Additionally, total trade expanded more than 10 percent in the first quarter, and “foreign trade posted positive year-on-year growth for seven consecutive quarters,” according to the Global Times.
The Global Times editorial board then added, “China has contributed a lot to the stable recovery of the global economy but is being accused of hitting global trade simply because several cities’ economies are temporarily affected by the epidemic. This is unjustifiable.” The report explains that the efforts to ensure the economy remains viable must be measured by the more important ability to protect the population.
While almost every government has allowed the Omicron variant to explode, needlessly killing thousands of people across the globe every day, even despite high vaccination rates, the pandemic prevention measures in Shanghai have, in just three weeks, proved that even the more contagious BA.2 subvariant of the Omicron can be contained.
Since April 16, the seven-day average of new cases has turned downward. Since the high of over 27,000 new cases in Shanghai on April 14, new cases barely topped 20,000 yesterday, a more than 30 percent decline from the highs in less than a week.

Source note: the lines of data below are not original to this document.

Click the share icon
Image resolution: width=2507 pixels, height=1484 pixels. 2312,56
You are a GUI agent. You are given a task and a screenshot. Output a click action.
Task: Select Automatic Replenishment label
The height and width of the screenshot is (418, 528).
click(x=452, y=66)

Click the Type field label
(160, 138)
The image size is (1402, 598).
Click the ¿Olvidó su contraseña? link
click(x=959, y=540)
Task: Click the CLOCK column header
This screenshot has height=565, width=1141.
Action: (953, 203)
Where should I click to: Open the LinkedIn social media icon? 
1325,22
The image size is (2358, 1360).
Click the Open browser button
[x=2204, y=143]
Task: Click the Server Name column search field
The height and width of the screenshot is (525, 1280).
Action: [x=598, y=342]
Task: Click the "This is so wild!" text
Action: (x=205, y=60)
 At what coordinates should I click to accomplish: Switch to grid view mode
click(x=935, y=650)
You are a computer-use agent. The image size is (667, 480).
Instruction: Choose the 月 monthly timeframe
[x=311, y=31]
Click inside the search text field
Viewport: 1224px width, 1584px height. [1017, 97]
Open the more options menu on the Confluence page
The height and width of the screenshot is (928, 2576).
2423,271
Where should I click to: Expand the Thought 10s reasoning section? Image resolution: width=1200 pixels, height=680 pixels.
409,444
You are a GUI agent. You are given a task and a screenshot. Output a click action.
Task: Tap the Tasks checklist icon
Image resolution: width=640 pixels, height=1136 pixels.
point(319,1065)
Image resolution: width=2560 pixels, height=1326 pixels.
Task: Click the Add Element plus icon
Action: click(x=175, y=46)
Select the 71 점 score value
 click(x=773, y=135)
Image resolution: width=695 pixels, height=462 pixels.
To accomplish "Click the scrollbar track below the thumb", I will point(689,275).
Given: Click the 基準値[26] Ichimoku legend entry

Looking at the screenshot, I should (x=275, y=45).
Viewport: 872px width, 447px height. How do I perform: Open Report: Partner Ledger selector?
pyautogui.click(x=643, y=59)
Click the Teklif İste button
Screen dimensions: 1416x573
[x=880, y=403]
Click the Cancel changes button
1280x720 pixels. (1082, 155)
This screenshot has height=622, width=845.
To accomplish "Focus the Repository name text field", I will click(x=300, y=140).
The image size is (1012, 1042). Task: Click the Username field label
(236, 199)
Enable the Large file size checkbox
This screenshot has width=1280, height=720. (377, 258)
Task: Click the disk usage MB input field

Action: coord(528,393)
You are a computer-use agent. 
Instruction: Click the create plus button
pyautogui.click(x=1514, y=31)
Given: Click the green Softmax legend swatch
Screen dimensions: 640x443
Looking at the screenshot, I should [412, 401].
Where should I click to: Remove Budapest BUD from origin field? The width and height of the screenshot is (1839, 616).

China brought all resources to bear on these efforts despite the logistical setbacks that plague such massive efforts. This has included several rounds of mass testing of 26 million people and building isolation centers and hospitals to care for tens of thousands of asymptomatic and symptomatic patients. Yet, the bourgeois media has repeatedly chosen not to commend these efforts and ask why these could not be achieved in every other country. Instead, they resort to efforts to disparage these efforts and insist the low infection and mortality numbers in China have been fabricated.
How the Chinese health authorities have counted cases and deaths has not changed since the beginning of the pandemic. The consistency has been confirmed. The current course of the Omicron wave in Shanghai is relatively recent, and symptomatic cases have been climbing for the last few weeks. Authorities have confirmed 10 fatalities this week, indicating that the development of more severe characteristics is a lagging factor.
Professor Jin Dong-yan, a virologist at Hong Kong University, explained to the Guardian that the Chinese health authorities do not usually count deaths from infections if there are underlying conditions. “I don’t think they deliberately covered this up or want to play down this. It’s not true. They are just doing what they did in past years.”
However, not once have the Western press and political pundits raised their hackles about the massive cover-up instigated by the White House and Centers for Disease Control and Prevention in changing how COVID-19 cases, hospitalizations and deaths are counted or what constitutes a high-risk zone. In fact, they have encouraged the complete abandonment of all tracking measures by implying hospital and ICU capacity was more important. Evidence is growing that not only is the BA.2 sweeping across the US, but hospital numbers are also climbing, all the while flying blind through another storm of infections.
Despite their successes, Chinese authorities have indicated that they are in the process of beginning to ease restrictions in Shanghai. Factories are resuming operations, albeit within the closed-loop system they have utilized during the Olympics. However, China’s economy is intimately tied to the global financial systems. As Jean-Charles Sambor at BNP Paribas Asset Management noted, “We definitely think that Chinese policymakers are willing to make sure they reach their growth targets.” Even China’s leading scientist, Zhong Nanshan, wrote in a recent editorial, “China needs to reopen so as to normalize socioeconomic development and adapt to global reopening. Prolonged dynamic zeroing cannot be pursued in the long run.”